Андрей Ливадный - Изоляция
Сначала он старался обходить их, но костей становилось все больше, на многих виднелись отметины от зубов, что подсказывало: некоторые из животных выжили при ядерных ударах и еще какое-то время влачили жалкое существование среди руин.
Невозможно психологически подготовиться ко встрече с уничтоженным миром. Здесь не помогут никакие тренинги, ведь глубина сопереживания определяется не рефлексами, а качествами души. Антон не смог равнодушно пройти по костям, окидывая руины безразличным взглядом, – панорама уничтоженной цивилизации вызывала противоречивые, глубоко ранящие чувства.
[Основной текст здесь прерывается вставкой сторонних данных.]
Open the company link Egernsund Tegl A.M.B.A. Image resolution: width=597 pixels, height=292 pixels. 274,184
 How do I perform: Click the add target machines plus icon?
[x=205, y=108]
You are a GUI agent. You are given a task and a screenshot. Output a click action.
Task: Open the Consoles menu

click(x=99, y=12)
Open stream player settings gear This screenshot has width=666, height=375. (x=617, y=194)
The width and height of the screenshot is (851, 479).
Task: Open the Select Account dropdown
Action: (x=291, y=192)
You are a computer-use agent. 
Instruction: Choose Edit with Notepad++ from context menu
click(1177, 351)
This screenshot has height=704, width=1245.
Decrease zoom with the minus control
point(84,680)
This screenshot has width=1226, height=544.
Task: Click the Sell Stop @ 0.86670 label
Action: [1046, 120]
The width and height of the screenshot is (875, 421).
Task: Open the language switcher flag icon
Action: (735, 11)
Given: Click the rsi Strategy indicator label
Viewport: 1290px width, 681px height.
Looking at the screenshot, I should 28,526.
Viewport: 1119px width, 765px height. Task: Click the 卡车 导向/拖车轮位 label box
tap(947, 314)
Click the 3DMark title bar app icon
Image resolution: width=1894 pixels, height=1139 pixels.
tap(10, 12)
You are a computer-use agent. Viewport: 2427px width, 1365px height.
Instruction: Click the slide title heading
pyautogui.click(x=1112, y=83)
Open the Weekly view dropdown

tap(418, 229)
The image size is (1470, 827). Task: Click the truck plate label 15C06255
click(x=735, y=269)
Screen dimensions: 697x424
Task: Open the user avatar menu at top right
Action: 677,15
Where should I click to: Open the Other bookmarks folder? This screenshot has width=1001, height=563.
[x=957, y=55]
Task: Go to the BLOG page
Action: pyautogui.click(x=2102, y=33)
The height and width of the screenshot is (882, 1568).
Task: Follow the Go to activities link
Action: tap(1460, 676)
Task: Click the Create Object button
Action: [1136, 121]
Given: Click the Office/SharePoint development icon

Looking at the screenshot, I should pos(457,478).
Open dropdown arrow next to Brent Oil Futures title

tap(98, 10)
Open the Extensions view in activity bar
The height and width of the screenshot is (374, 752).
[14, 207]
С каждым шагом становилось все труднее, и в конце концов он не выдержал, поддался внезапному порыву, свернул с намеченного пути.
Карабкаясь по уступам руин, Антон добрался до нескольких уцелевших зданий.
Брызги оплавленного стекла и комья хрусткого шлакообразного пластика выстилали ровный участок сохранившегося фрагмента городского уровня. Громады жилых комплексов со всех сторон обступали небольшую площадь. Титанические постройки приняли и выдержали ударную волну ядерных взрывов, лишь оконные проемы, опаленные по краям, сочились сумраком.
Здесь еще угадывалась планировка небольшого парка. Несколько деревьев с почерневшей, осклизлой от дождей, отслаивающейся корой упрямо цеплялись мертвыми корнями за бесплодную почву.
Отовсюду слышались протяжные, скребущие по нервам, гулкие звуки. Аллеи разбегались от центра, вели ко входам в здания. Нижние этажи занимали магазины.
Вряд ли Антон мог однозначно ответить, зачем поднялся сюда, почему теряет драгоценное время.
Охватившая его дрожь не имела ничего общего со страхом. В эти минуты, чувствуя, что безнадежно проигрывает моральную схватку с мертвым, безмолвным миром, он инстинктивно искал для себя новую точку опоры, ведь его прежняя жизнь таяла, стремительно превращаясь в призрачное воспоминание, – она уже никогда не вернется.
Мир детства и юности безжалостно бросили в тигель. Сейчас он плавился, теряя очертания, но что же будет отлито из обжигающей массы?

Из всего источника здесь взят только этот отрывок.